__Problem to solve__:
The line with "[What's new] (214, 13)" marks where to begin. Please copy it and each line after it to the end of the records below, exactly.

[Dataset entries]
┏━━
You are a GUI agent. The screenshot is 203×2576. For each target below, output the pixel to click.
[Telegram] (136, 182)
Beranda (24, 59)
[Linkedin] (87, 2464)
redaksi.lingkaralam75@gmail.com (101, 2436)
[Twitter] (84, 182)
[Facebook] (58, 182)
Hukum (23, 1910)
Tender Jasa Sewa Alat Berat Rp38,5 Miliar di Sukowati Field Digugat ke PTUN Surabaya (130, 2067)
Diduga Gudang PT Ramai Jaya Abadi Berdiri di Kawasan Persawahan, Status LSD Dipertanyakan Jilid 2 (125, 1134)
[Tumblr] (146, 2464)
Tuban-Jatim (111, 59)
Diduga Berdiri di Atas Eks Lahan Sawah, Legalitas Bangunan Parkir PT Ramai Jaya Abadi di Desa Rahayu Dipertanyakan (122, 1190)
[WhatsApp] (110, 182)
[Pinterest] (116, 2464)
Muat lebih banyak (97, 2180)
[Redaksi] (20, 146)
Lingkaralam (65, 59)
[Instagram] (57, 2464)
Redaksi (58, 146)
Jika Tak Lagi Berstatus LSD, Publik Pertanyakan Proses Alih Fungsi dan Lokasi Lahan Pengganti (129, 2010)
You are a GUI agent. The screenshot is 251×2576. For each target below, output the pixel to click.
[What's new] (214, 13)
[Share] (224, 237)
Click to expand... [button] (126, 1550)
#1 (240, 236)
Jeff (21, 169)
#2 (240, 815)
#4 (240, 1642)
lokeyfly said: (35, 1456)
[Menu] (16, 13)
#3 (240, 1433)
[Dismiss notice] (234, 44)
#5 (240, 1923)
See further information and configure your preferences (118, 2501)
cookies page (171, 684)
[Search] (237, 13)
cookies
┗━━
__Written reply__:
[What's new] (214, 13)
[Share] (224, 237)
Click to expand... [button] (126, 1550)
#1 (240, 236)
Jeff (21, 169)
#2 (240, 815)
#4 (240, 1642)
lokeyfly said: (35, 1456)
[Menu] (16, 13)
#3 (240, 1433)
[Dismiss notice] (234, 44)
#5 (240, 1923)
See further information and configure your preferences (118, 2501)
cookies page (171, 684)
[Search] (237, 13)
cookies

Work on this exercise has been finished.